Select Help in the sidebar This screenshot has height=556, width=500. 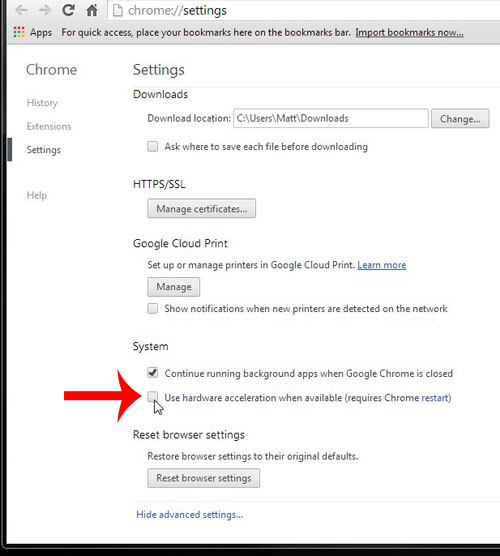[37, 195]
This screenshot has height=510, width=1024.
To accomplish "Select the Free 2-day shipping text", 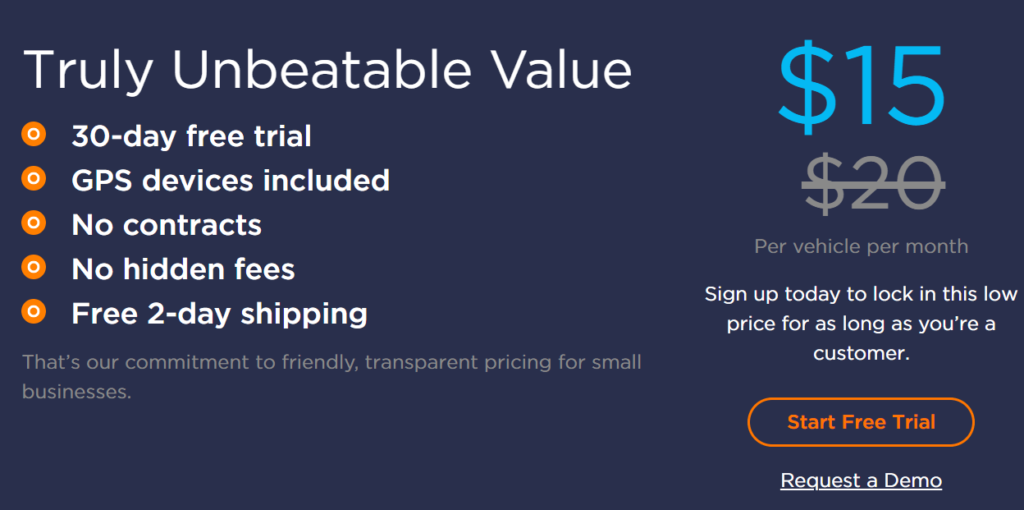I will pyautogui.click(x=219, y=313).
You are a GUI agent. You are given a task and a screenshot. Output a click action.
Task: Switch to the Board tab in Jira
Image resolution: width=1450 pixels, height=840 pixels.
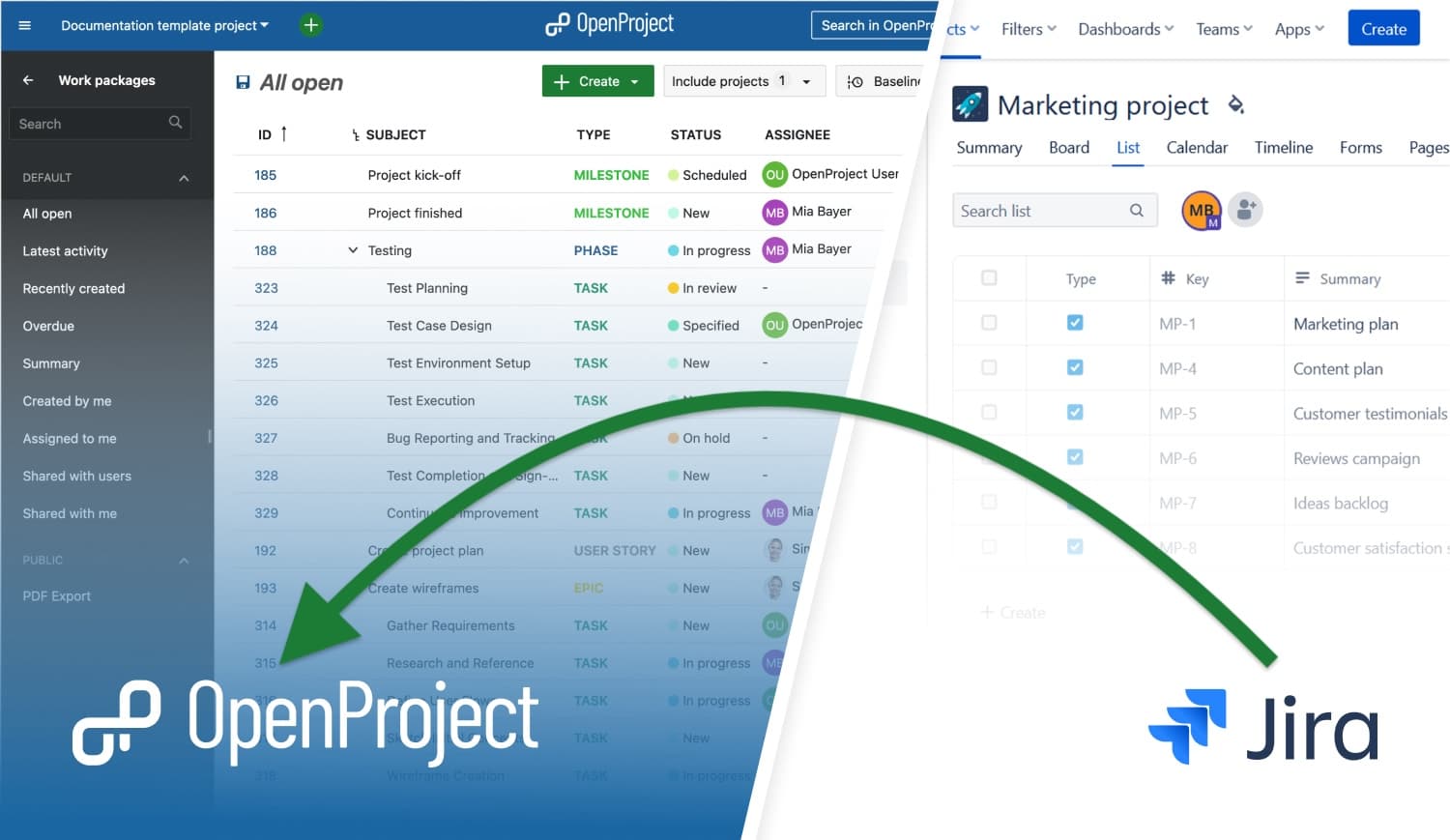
::::::
Output the part of the material that opens with the line containing "You are a GUI" and runs through the end of the material as a Markdown table with the columns No. and Text, one line per row, skipping blank lines and leaving out the pictures.

| No. | Text |
|---|---|
| 1 | You are a GUI agent. You are given a task and a screenshot. Output a click action. |
| 2 | Task: Switch to the Board tab in Jira |
| 3 | Image resolution: width=1450 pixels, height=840 pixels. |